Characterization of a thermoactive endoglucanase isolated from a biogas plant metagenome

• Published in: Extremophiles : life under extreme conditions Vol. 23; no. 4; pp. 479 - 486
• Main Authors: Klippel, Barbara, Blank, Saskia, Janzer, Viktoria-Astrid, Piascheck, Henning, Moccand, Cyril, Bel-Rhlid, Rachid, Antranikian, Garabed
• Format: Journal Article
• Language: English
• Published: Tokyo Springer Japan 01.07.2019; Springer Nature B.V
• Subjects: Affinity chromatography; Amino acids; Analogies; Biochemistry; Biodegradation; Biogas; Biomedical and Life Sciences; Biotechnology; Cellulase; Cellulose; Construction planning; Deoxyribonucleic acid; DNA; E coli; Endoglucanase; Enzymatic activity; Enzyme activity; Enzymes; Genes; Glycoside hydrolase; Glycosides; High temperature; Homogeneity; Hydrolase; Life Sciences; Lignocellulose; Mannan; Microbial Ecology; Microbiology; Molecular weight; Nucleotide sequence; Original Paper; pH effects; Plant biomass; Plant diversity; Proteins; Recombinants; Sequencing; Space life sciences; Substrates; Thermal stability; Thermostability; Biogas plant, metagenomic library; Cellulase
• ISSN: 1431-0651; 1433-4909
• DOI: 10.1007/s00792-019-01099-3

A metagenomic library from DNA isolated from a biogas plant was constructed and screened for thermoactive endoglucanases to gain insight into the enzymatic diversity involved in plant biomass breakdown at elevated temperatures. Two cellulase-encoding genes were identified and the corresponding proteins showed sequence similarities of 59% for Cel5A to a putative cellulase from Anaerolinea thermolimosa and 99% for Cel5B to a characterized endoglucanase isolated from a biogas plant reactor.

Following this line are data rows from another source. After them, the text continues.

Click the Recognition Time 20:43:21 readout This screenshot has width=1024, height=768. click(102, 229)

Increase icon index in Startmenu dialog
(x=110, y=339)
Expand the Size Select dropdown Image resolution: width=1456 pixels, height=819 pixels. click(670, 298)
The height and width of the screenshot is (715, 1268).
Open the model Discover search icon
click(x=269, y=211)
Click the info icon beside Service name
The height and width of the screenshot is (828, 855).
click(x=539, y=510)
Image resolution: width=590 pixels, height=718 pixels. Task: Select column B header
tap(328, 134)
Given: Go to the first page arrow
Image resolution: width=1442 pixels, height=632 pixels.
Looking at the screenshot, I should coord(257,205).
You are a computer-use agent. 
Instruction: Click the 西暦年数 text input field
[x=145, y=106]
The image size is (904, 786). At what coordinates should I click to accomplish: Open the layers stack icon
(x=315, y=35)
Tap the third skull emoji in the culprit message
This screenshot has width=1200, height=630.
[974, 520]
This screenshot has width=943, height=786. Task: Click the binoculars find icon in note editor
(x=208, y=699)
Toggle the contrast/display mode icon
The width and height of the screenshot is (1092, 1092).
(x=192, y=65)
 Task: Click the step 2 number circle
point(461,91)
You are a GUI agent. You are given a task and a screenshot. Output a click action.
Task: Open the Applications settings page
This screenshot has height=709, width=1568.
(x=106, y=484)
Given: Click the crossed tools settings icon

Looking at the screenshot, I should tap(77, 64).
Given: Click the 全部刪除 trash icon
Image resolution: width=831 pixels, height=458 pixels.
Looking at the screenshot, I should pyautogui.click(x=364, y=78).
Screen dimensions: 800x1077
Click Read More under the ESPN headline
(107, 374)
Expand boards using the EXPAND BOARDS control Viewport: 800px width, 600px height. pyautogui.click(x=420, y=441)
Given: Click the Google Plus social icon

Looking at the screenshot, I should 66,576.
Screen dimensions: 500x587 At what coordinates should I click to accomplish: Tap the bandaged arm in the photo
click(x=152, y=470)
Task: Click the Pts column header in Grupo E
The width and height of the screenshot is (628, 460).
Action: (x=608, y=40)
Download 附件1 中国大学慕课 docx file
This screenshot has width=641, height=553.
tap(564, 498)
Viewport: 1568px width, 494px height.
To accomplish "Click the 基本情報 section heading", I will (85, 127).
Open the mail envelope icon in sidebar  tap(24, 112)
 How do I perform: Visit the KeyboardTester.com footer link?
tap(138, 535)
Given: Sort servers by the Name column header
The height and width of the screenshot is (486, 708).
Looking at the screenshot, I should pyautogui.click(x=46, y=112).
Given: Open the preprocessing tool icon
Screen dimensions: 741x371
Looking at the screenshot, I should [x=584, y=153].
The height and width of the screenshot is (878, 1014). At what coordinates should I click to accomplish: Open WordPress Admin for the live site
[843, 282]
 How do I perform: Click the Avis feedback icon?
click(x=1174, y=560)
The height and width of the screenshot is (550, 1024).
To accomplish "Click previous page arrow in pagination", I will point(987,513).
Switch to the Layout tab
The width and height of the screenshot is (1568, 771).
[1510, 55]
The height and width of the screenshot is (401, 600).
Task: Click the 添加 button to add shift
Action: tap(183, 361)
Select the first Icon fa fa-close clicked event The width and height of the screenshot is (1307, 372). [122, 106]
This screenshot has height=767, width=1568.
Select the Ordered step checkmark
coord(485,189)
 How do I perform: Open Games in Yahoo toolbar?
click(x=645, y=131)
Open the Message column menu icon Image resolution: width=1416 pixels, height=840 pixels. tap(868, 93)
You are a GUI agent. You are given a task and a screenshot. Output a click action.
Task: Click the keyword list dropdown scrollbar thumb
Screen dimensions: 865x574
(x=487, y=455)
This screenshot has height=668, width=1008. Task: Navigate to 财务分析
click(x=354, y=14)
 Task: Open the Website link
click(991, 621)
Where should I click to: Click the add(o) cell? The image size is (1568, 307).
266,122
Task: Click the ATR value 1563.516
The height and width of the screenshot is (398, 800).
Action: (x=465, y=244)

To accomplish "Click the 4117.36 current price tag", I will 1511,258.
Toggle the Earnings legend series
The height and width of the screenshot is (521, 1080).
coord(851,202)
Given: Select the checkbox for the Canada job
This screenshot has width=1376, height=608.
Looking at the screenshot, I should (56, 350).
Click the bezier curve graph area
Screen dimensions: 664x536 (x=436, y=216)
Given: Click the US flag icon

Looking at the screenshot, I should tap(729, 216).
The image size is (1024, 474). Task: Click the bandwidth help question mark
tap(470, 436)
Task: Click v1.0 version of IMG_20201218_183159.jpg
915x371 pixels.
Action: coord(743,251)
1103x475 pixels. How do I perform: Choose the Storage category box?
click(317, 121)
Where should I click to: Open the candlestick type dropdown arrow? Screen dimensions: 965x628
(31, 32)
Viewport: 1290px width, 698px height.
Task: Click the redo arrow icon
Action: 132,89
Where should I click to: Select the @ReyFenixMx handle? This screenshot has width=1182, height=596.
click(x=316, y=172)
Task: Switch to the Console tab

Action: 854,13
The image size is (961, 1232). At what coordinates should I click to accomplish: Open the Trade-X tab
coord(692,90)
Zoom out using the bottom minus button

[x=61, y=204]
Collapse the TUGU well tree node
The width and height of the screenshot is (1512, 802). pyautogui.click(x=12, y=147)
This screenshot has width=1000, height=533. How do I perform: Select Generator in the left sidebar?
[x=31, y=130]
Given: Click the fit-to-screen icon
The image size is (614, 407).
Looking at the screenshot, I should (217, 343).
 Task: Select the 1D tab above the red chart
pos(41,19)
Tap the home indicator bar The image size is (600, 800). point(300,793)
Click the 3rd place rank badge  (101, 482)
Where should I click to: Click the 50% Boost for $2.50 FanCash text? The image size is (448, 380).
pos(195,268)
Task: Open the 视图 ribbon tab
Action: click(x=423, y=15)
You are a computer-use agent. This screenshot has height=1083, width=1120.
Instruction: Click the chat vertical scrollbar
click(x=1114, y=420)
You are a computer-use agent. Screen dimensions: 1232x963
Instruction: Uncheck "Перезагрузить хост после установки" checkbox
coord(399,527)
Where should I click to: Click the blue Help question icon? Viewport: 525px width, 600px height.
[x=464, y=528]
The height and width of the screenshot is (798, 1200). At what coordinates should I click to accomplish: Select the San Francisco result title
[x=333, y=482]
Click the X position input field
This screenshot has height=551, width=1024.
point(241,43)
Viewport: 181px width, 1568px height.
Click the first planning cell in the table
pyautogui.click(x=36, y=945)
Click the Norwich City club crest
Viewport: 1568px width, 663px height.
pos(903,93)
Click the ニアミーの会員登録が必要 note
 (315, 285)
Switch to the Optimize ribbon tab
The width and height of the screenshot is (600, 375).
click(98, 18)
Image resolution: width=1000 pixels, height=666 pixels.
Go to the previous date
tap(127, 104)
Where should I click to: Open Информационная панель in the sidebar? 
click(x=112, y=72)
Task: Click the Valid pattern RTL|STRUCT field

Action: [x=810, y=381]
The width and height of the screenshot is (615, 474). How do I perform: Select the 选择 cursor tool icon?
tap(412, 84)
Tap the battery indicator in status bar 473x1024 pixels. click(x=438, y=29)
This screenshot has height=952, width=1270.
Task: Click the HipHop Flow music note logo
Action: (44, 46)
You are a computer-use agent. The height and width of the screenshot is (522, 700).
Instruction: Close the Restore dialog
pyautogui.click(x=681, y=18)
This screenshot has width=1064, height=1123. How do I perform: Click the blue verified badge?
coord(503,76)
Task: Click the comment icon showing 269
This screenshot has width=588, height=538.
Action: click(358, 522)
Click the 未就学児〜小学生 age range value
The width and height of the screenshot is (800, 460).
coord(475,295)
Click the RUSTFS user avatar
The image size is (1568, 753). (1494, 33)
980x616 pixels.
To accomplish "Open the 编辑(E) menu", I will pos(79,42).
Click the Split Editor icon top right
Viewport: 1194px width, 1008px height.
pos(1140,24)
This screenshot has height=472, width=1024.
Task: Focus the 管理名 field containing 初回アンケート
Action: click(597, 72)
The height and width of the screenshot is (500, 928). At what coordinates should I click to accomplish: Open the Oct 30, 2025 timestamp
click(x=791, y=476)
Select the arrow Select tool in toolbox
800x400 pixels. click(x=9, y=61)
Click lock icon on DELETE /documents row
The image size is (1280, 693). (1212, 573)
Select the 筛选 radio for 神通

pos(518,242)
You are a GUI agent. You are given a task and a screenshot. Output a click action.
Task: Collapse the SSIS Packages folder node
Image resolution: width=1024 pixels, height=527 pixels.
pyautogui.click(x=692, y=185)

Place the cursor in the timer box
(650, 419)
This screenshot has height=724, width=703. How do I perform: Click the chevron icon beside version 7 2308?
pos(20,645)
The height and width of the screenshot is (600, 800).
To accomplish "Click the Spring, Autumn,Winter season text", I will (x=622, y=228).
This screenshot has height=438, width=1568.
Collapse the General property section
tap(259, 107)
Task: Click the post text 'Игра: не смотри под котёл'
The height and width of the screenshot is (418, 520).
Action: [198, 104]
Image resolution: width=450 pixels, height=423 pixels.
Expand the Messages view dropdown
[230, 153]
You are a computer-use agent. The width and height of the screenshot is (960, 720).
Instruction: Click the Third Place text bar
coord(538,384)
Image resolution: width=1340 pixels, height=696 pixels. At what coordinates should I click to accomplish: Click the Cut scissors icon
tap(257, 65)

The cellulase Cel5A consists of one catalytical domain showing sequence similarities to glycoside hydrolase family 5 and comprises 358 amino acids with a predicted molecular mass of 41.2 kDa. The gene coding for cel5A was successfully cloned and expressed in Escherichia coli C43(DE3). The recombinant protein was purified to homogeneity using affinity chromatography with a specific activity of 182 U/mg, and a yield of 74%. Enzymatic activity was detectable towards cellulose and mannan containing substrates and over a broad temperature range from 40 °C to 70 °C and a pH range from 4.0 to 7.0 with maximal activity at 55 °C and pH 5.0. Cel5A showed high thermostability at 60 °C without loss of activity after 24 h. Due to the enzymatic characteristics, Cel5A is an attractive candidate for the degradation of lignocellulosic material.